Dimenticare i dischi di platino, le vette in classifica e i tormentoni da milioni di stream: Decrescendo è il lavoro più personale e crudo che Rkomi abbia mai pubblicato. Non è un disco pensato per i numeri, ma per raccontare. Non è una scalata, è una discesa interiore. Ed è per questo che, nel panorama della musica italiana attuale, suona come un’anomalia preziosa.
«È la decrescita del titolo, appunto. Tornare alle radici per capire chi si è», spiega l’artista a Vanity Fair. Dopo il successo enorme di Taxi Driver e la parentesi pop-urban con No Stress (in coppia con Irama), Rkomi sente il bisogno di abbassare il volume del rumore esterno per ascoltare quello interno. Così torna nel quartiere di Calvairate, alla sua infanzia difficile, alle relazioni sbagliate, alla figura del padre assente, alla madre picchiata da un compagno davanti ai suoi occhi quando era solo un bambino. E sceglie di raccontarlo.
Decrescendo è una raccolta di diciotto brani che suonano come lettere intime, rivolte a persone reali che hanno segnato il suo percorso: amici d’infanzia come Tedua e Bresh, il fratello maggiore, la madre, sé stesso. Il disco si apre con un’immagine potente: un episodio di violenza domestica visto con gli occhi di un bambino. «Era il primo peso che volevo togliermi», racconta. Un atto di coraggio, non scontato, per un artista cresciuto in un ambiente dove mostrarsi fragili non era previsto.
Eppure, Decrescendo non è solo buio: è anche desiderio di riscatto, è bisogno di sincerità, è la voglia di essere se stessi fino in fondo. Rkomi si mette a nudo, ammette i propri errori, riflette sulle sue relazioni fallite e sulla difficoltà di costruirne di autentiche, in un mondo in cui il successo spesso crea attorno più maschere che affetti veri.
La musica, per lui, è da sempre rifugio e arma.
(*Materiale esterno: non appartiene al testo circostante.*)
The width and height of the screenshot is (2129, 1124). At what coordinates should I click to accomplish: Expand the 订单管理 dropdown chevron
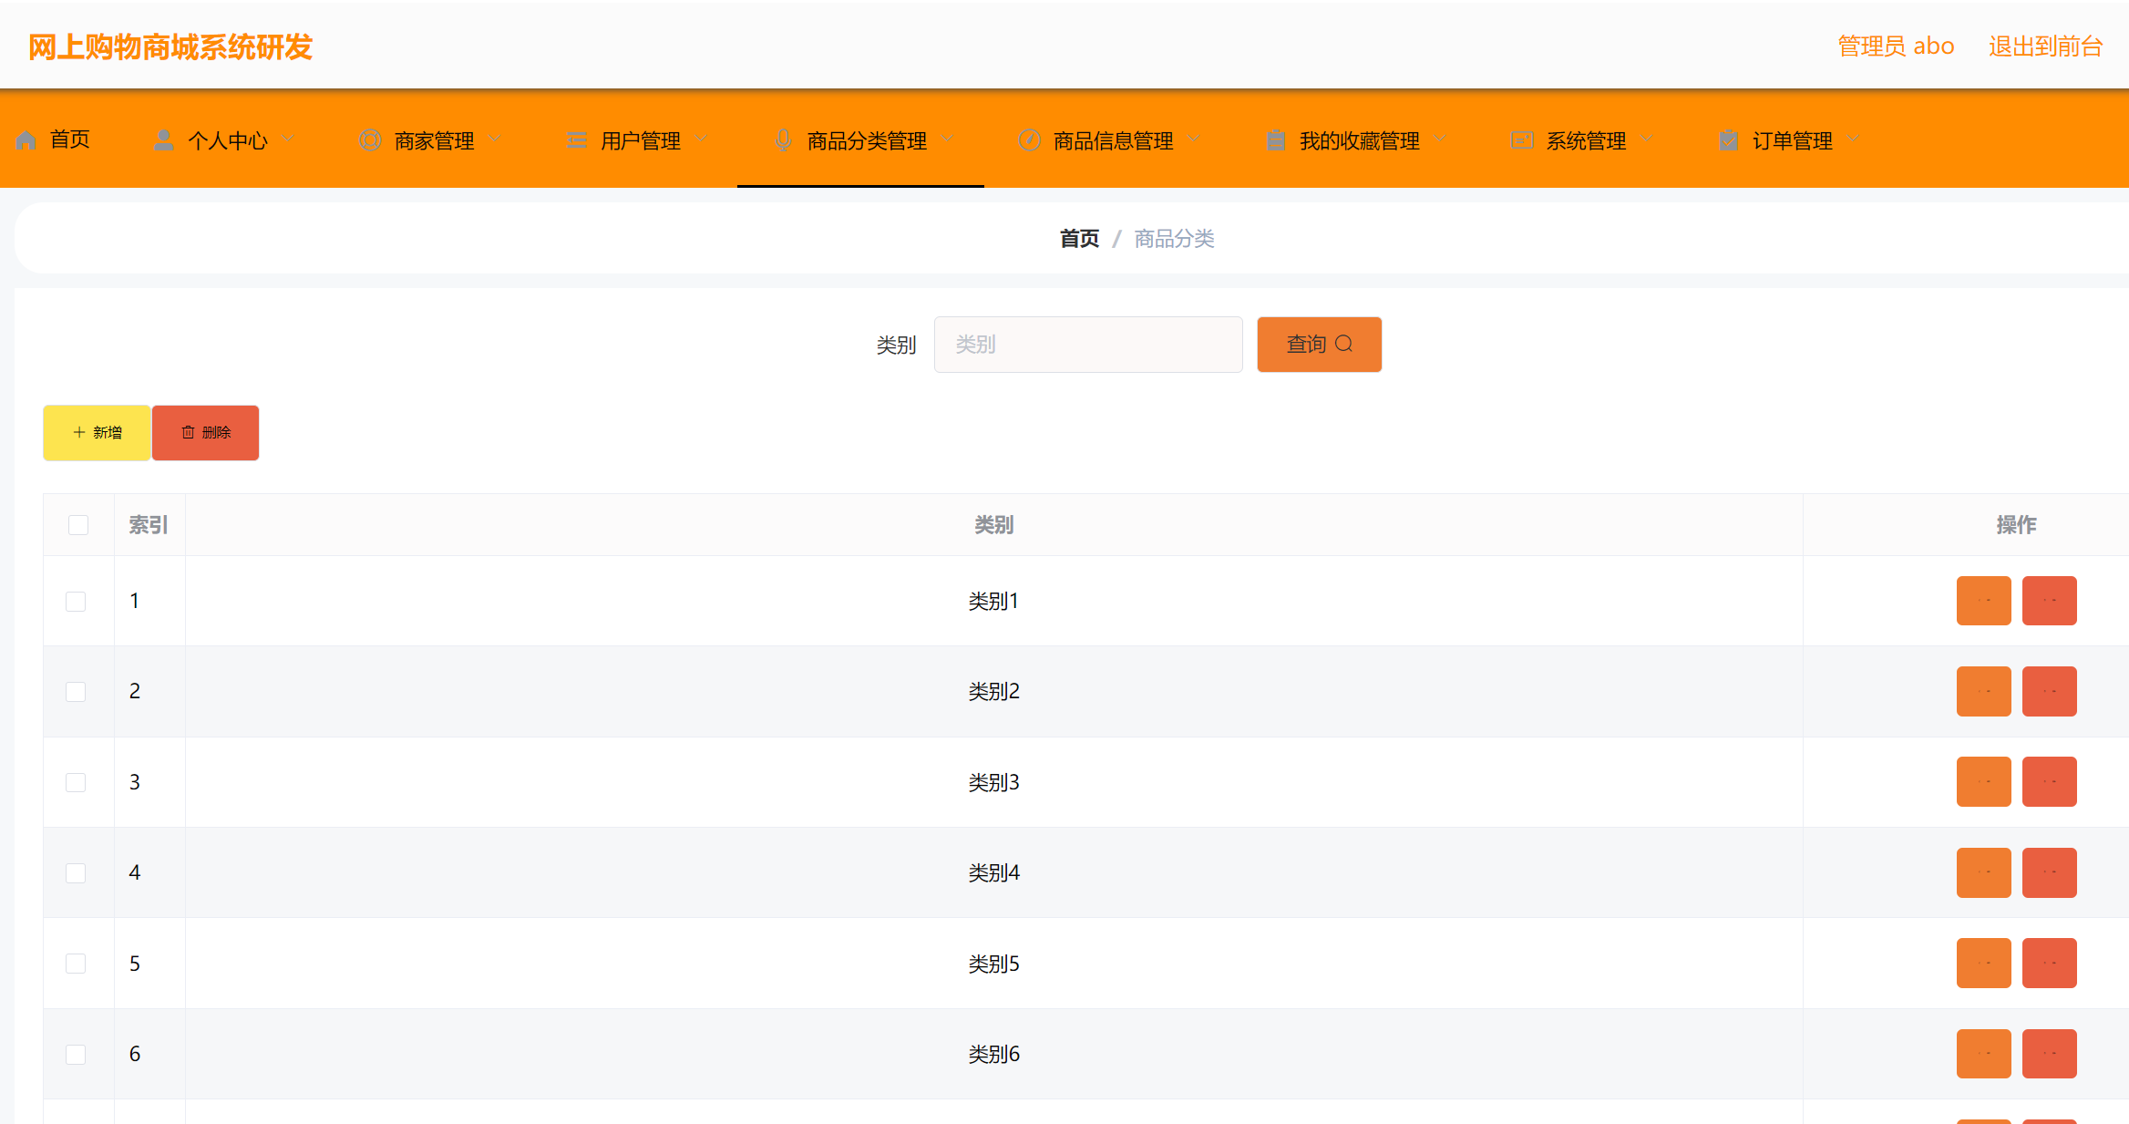(x=1853, y=139)
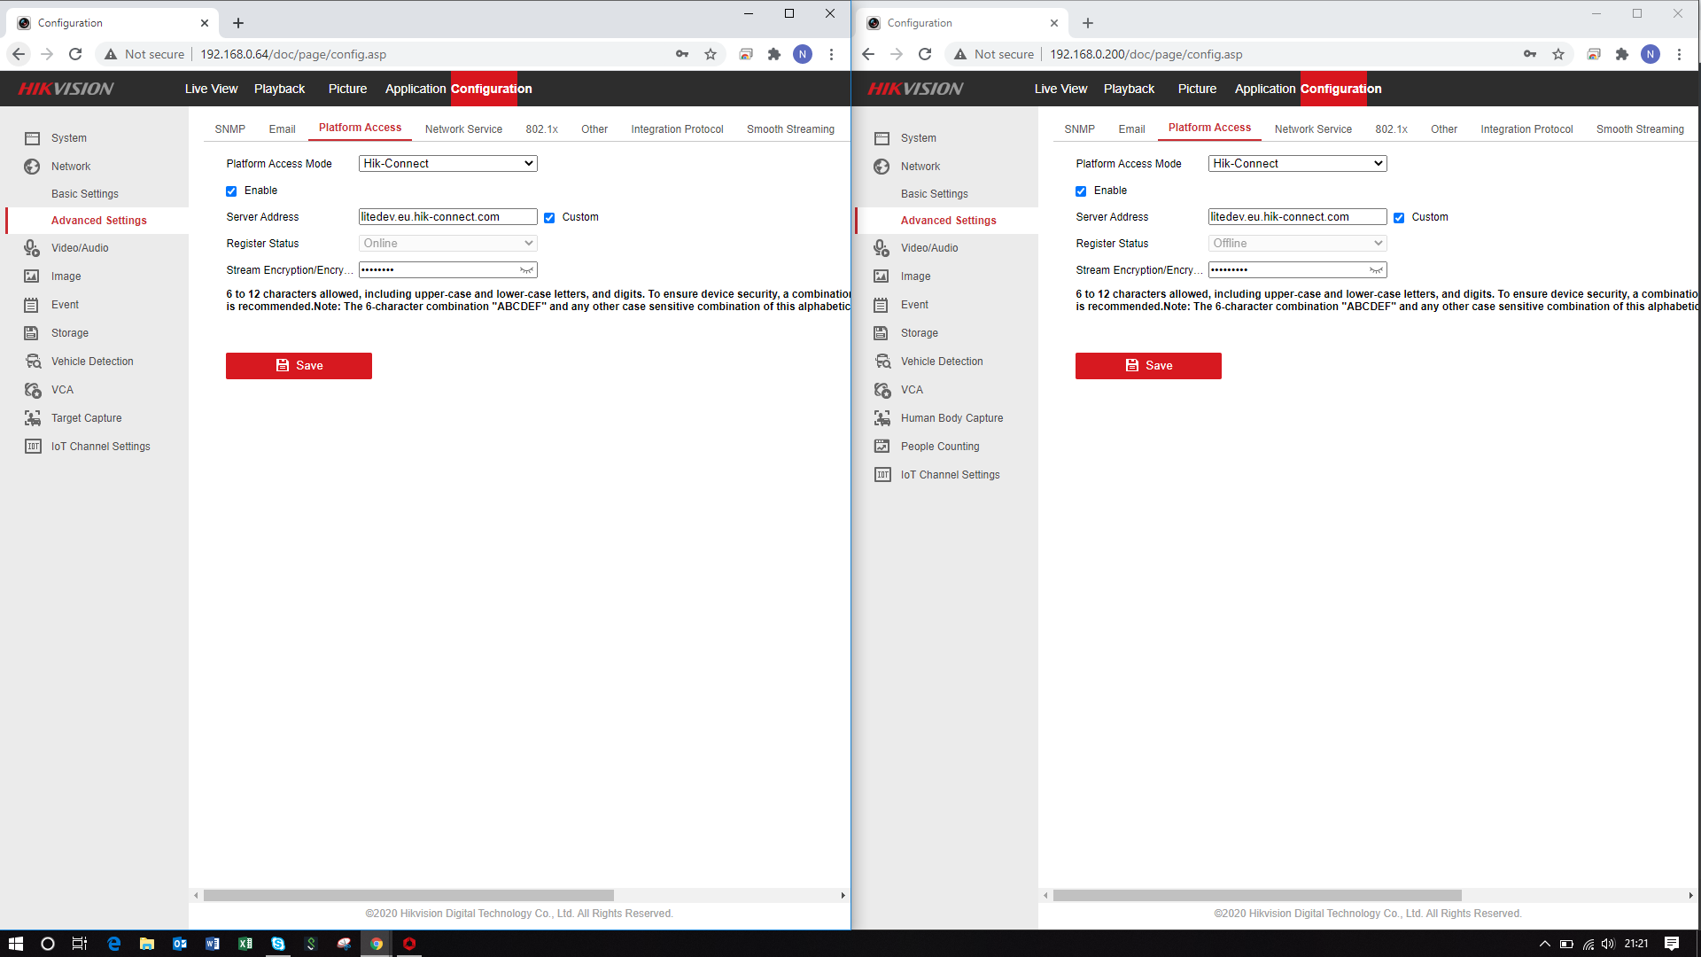1701x957 pixels.
Task: Expand Hik-Connect mode dropdown in right window
Action: [1297, 164]

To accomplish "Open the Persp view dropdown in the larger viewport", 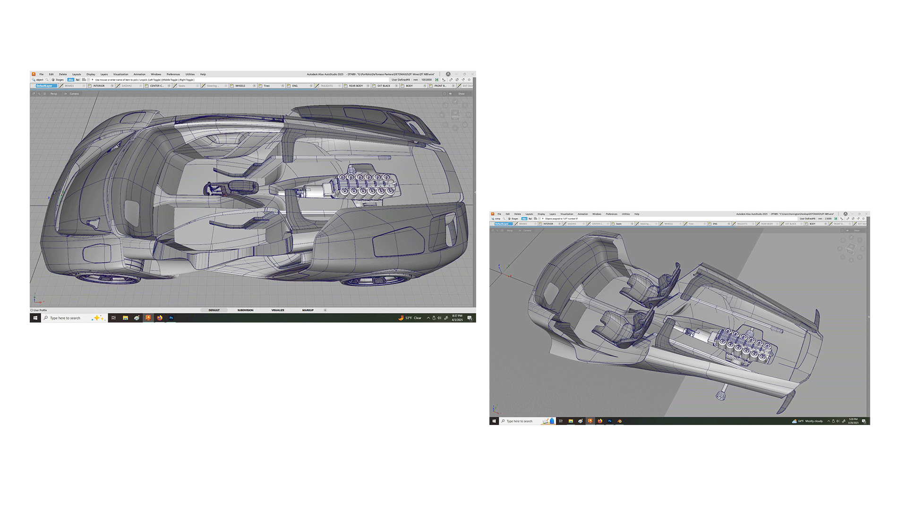I will (x=53, y=94).
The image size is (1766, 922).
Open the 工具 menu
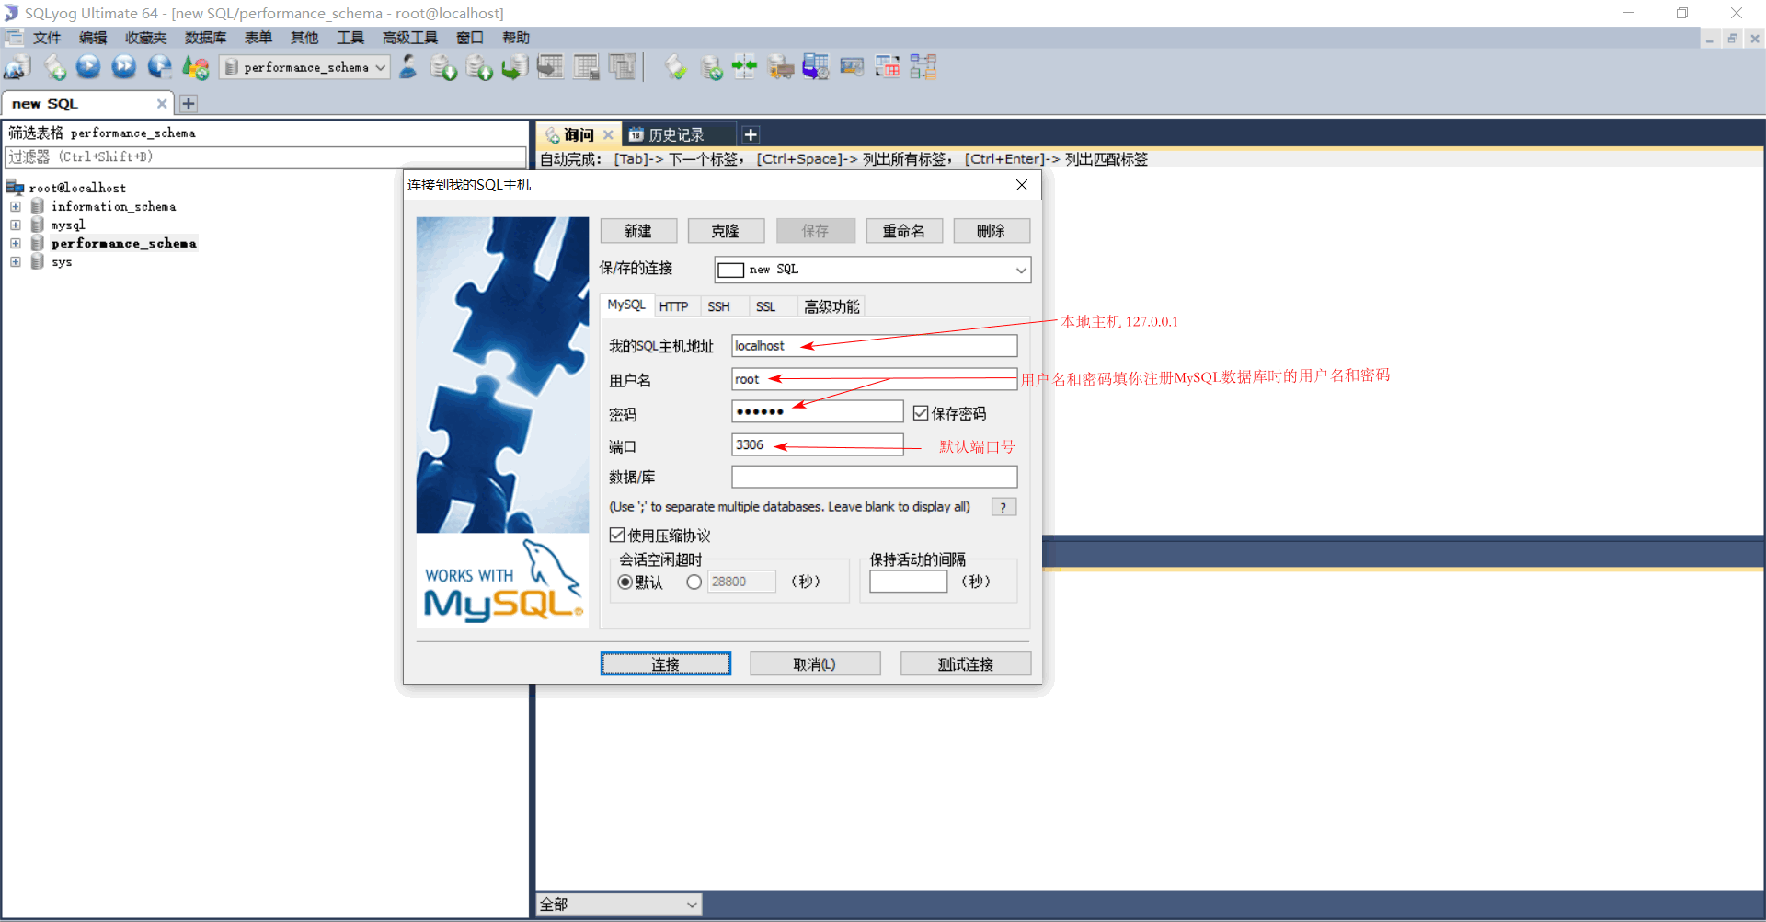[x=349, y=37]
L’ha aiutato a capire, a sopravvivere, a cercare una direzione. «Preferisco lasciare qualcosa alla gente e a me stesso», dice. E in Decrescendo lo fa con uno stile che si allontana dai trend del momento, abbracciando una forma ibrida tra rap, cantautorato e confessione. Un percorso simile a quello di colleghi come Marracash, ma declinato nella voce di chi ha sempre cercato un posto nel mondo, prima che nella discografia.
Non c’è spazio, stavolta, per ospiti “strategici” o hit radiofoniche. C’è spazio solo per la verità. Gli unici featuring sono con amici veri, cresciuti con lui, come Ernia, Izi, lo stesso Tedua. «Molti di noi non hanno avuto un padre o una madre, siamo simili in questo», spiega. In studio non si è limitato a registrare: ha vissuto, condiviso, costruito.
Anche la copertina è significativa: una vecchia foto scolastica, con un Rkomi bambino che non sorride. «Mi piace il contrasto: dalle foto sembra tutto ok. E invece ho voluto raccontare anche quei momenti che non finiscono nelle fotografie». Non si tratta di vittimismo, ma di una presa di coscienza, un gesto d’onestà che oggi suona rivoluzionario in un’industria spesso più attenta alla forma che al contenuto.
Dopo anni di classifiche, premi e riconoscimenti, Rkomi torna con un disco che è un punto e a capo. «Non m’interessa essere primo in classifica, stavolta, semmai essere “primo” nel cuore della gente che mi viene a sentire». E quando gli si chiede cosa ha imparato da tutto questo, risponde con disarmante semplicità: «Non lo so ancora. Ma sto meglio. E per ora mi basta».